While the lads in the auto were thus discussing the doleful prospect ahead of them, Frank and Harry were making good time through the upper air on the run toward Cow Wells, which they had noted on their maps as the spot by which they would stop for refreshment. As they neared it in due time, from a distance of a mile away they noted its desolate appearance.

“There doesn’t seem to be much of anything there,” remarked Frank, as he looked ahead of him at the collection of ramshackle buildings that they knew from their observations must be Cow Wells.

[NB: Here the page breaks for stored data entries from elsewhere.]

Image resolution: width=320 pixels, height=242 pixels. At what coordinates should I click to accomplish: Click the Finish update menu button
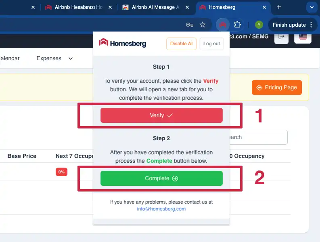click(293, 25)
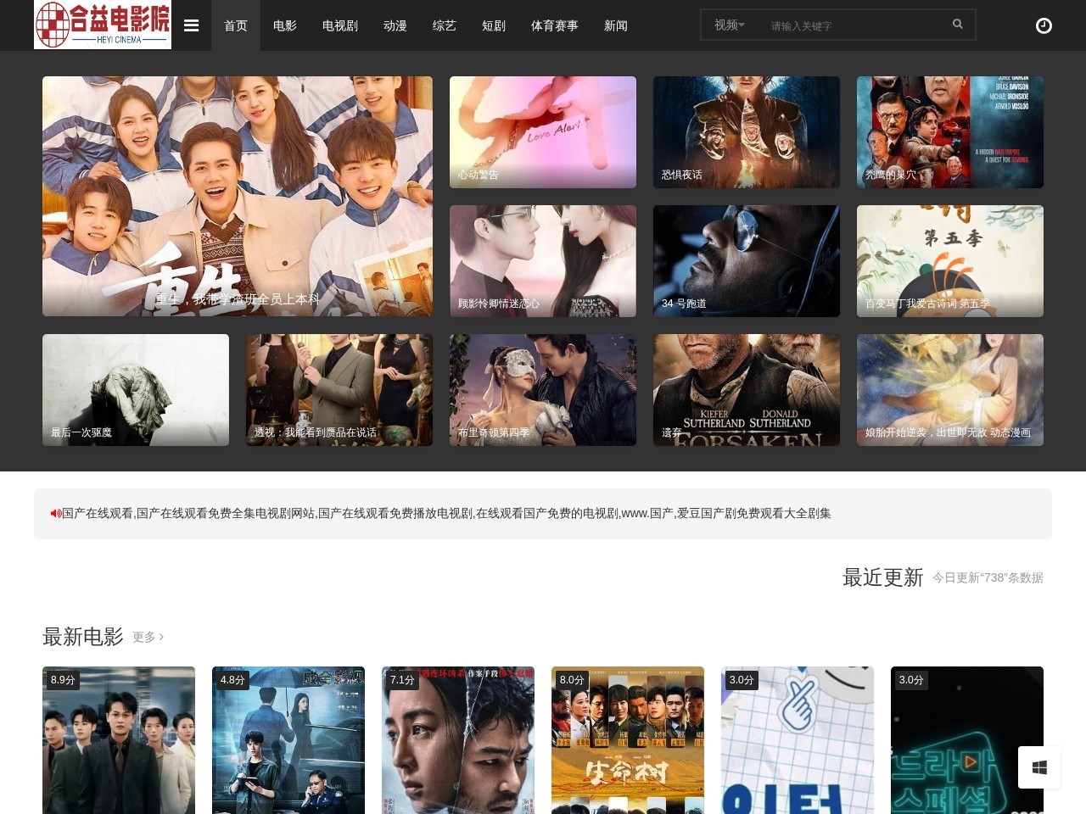Go to the 电视剧 tab

coord(340,25)
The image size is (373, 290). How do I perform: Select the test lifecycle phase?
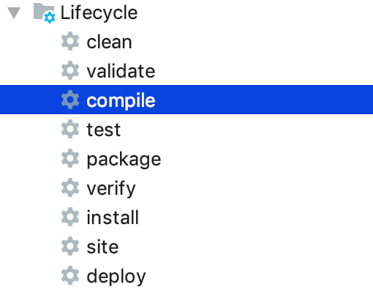click(104, 130)
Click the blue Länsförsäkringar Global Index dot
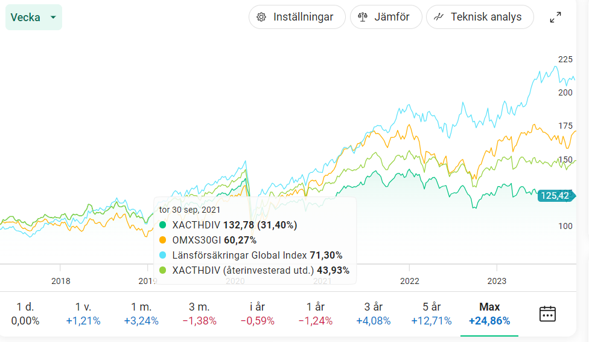Screen dimensions: 589x342 [x=163, y=255]
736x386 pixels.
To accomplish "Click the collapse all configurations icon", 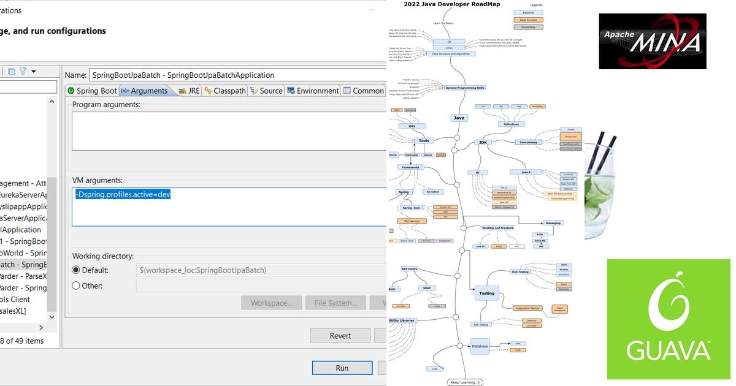I will [11, 71].
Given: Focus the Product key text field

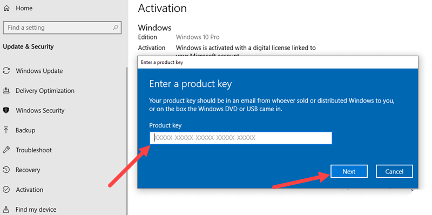Looking at the screenshot, I should click(x=241, y=138).
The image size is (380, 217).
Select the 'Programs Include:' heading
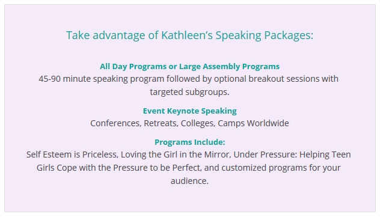tap(190, 142)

“I don’t see a soul moving,” declared Harry.

“Neither do I,” was the other lad’s response. “Maybe they are all away at a festival or something.”

“Well, we’ll get water there, anyhow,” remarked Frank. “I’m so thirsty I could drink a river dry.”

“Same here.”

As the boys neared it, the lifeless appearance of Cow Wells became even more marked. The timbers of the houses had baked a dirty gray color in the hot sun, and what few buildings had been painted had all faded to the same neutral hue. The pigment had peeled off them under the heat in huge patches.

Of all the towns the boys had so far encountered on their transcontinental trip, this was the first one, however small, in which there had not been a rush of eager inhabitants to see the wonderful aeroplane.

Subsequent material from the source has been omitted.